Start of Information given
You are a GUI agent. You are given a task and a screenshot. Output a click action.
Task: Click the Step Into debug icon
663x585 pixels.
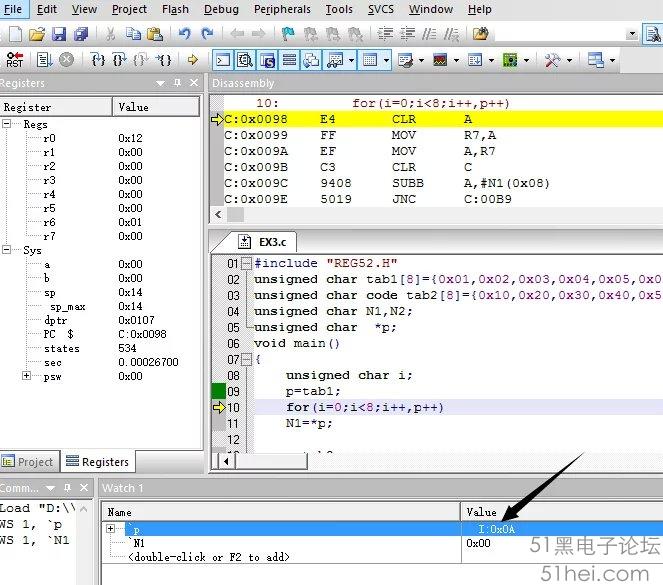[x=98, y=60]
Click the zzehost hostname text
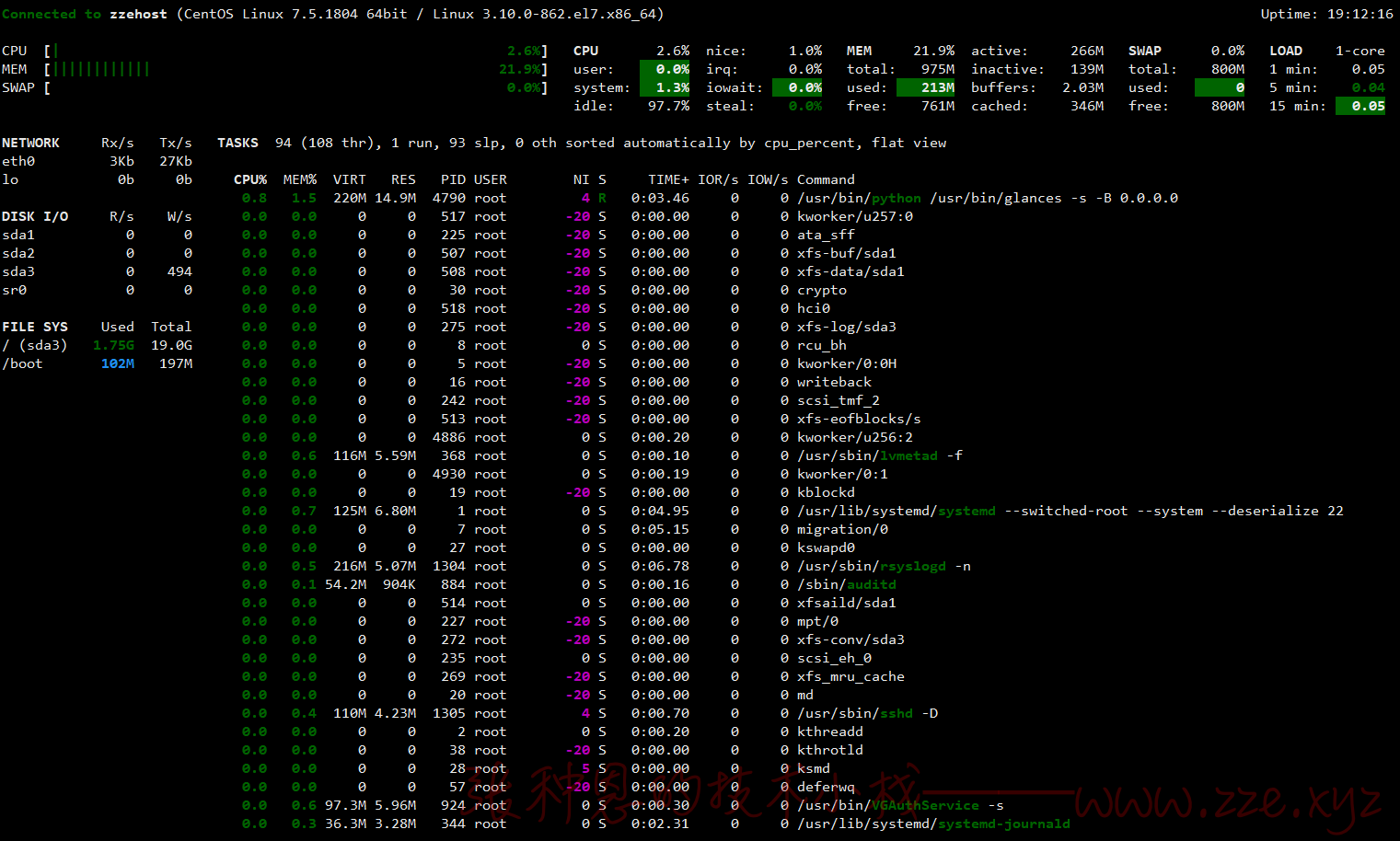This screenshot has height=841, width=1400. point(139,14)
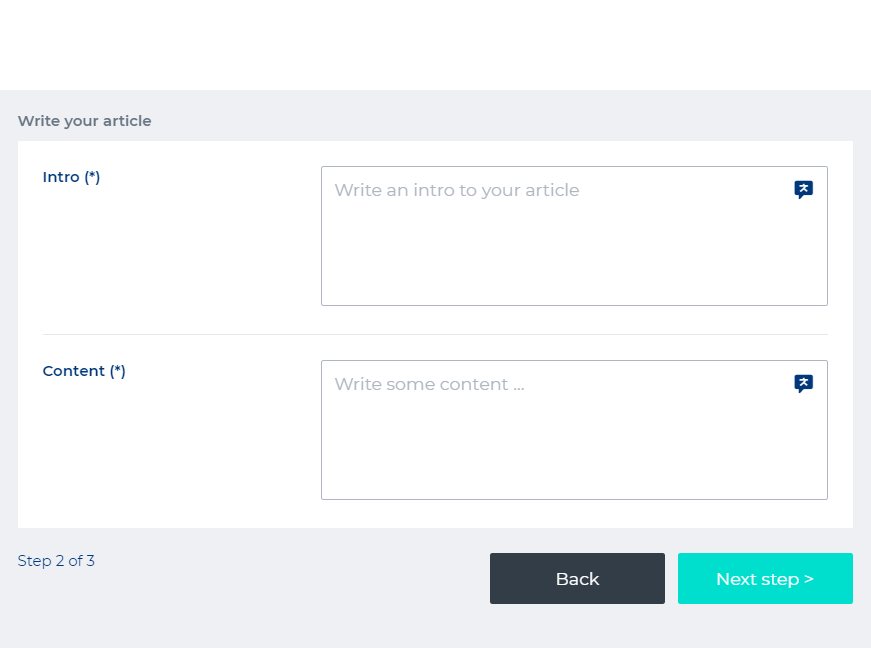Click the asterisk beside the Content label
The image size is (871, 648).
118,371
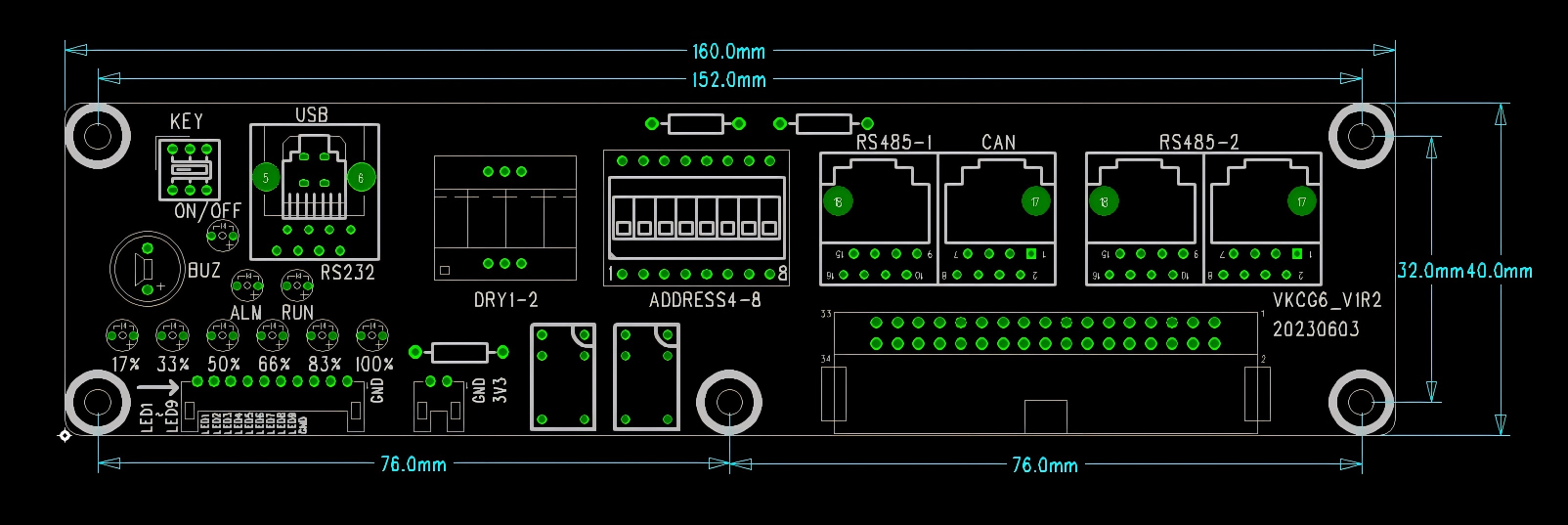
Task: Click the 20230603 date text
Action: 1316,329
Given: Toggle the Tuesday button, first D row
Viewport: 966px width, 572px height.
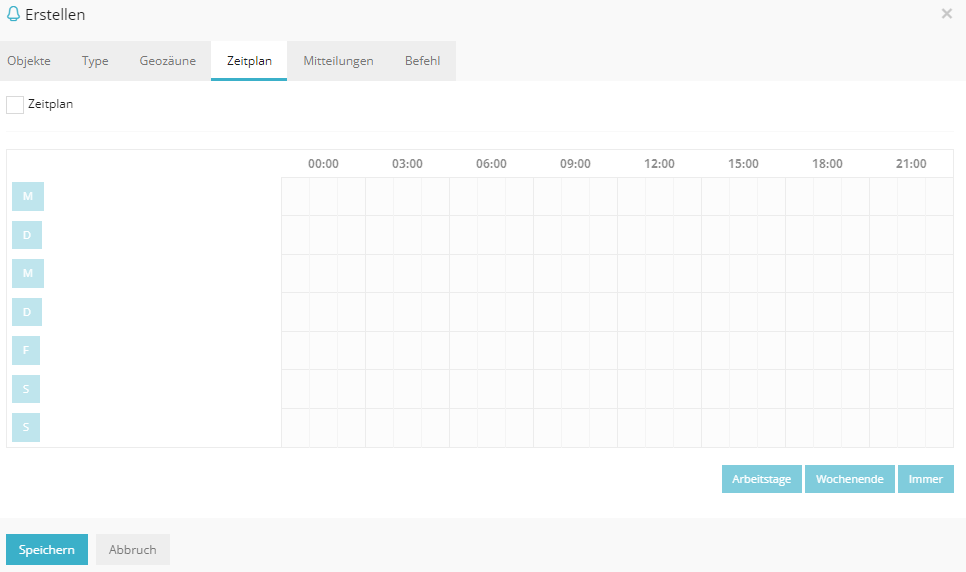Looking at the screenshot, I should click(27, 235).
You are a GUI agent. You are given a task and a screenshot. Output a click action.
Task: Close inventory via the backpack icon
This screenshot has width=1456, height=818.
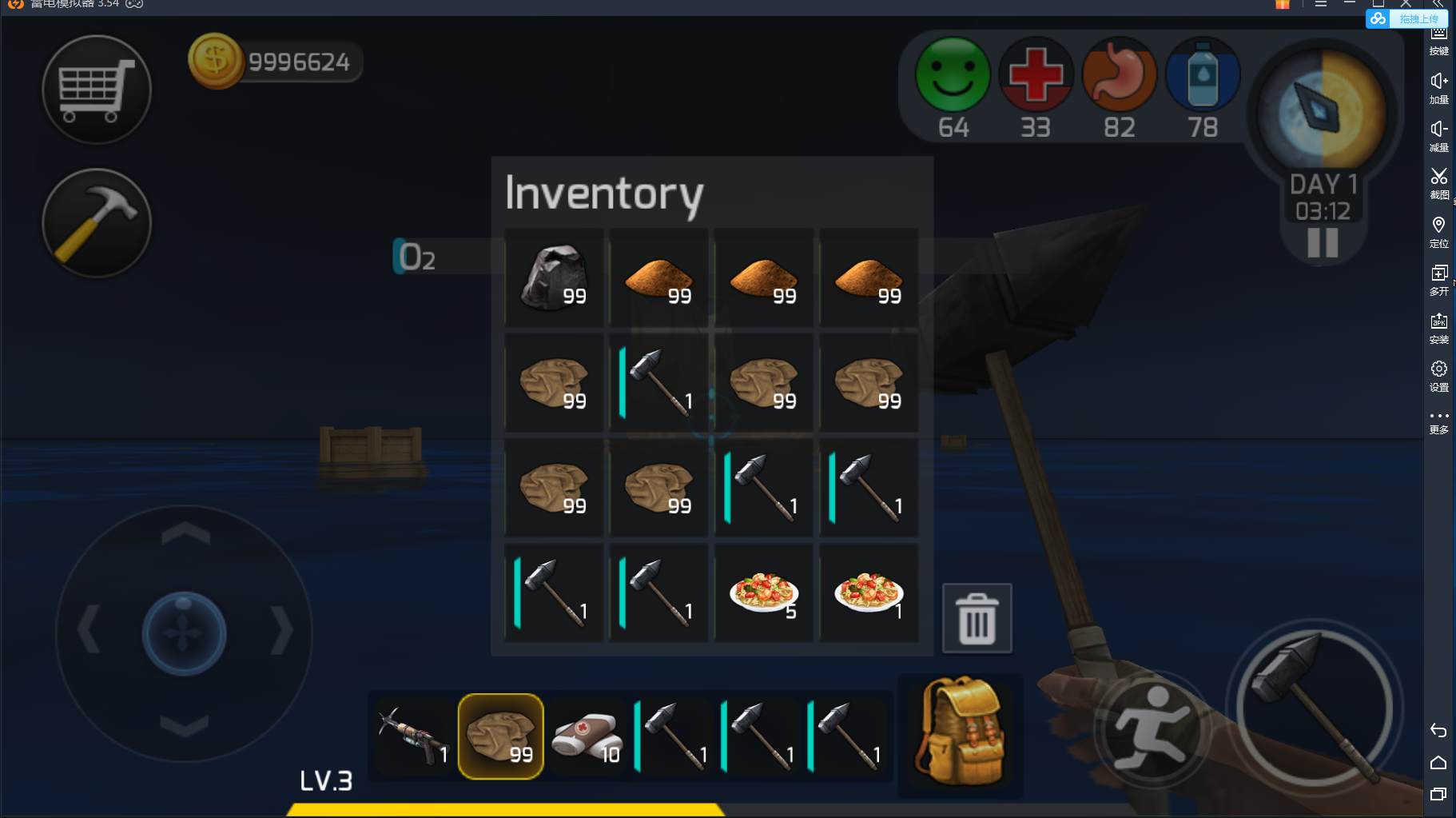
End of Information given
> [About this exercise]: Word for word, output the lines from the beginning of the listing through the line holding "Task: Close inventory via the backpack icon" and nothing beyond them. Omit the pictures.

> [Response to this exercise]:
You are a GUI agent. You are given a task and a screenshot. Output a click action.
Task: Click the Step Into debug icon
663x585 pixels.
[x=98, y=60]
Click the zzehost hostname text
This screenshot has height=841, width=1400. point(139,14)
Click the asterisk beside the Content label
The image size is (871, 648).
118,371
Task: Click the 20230603 date text
Action: 1316,329
Given: Toggle the Tuesday button, first D row
Viewport: 966px width, 572px height.
Looking at the screenshot, I should click(27, 235).
You are a GUI agent. You are given a task and a screenshot. Output a click action.
Task: Close inventory via the backpack icon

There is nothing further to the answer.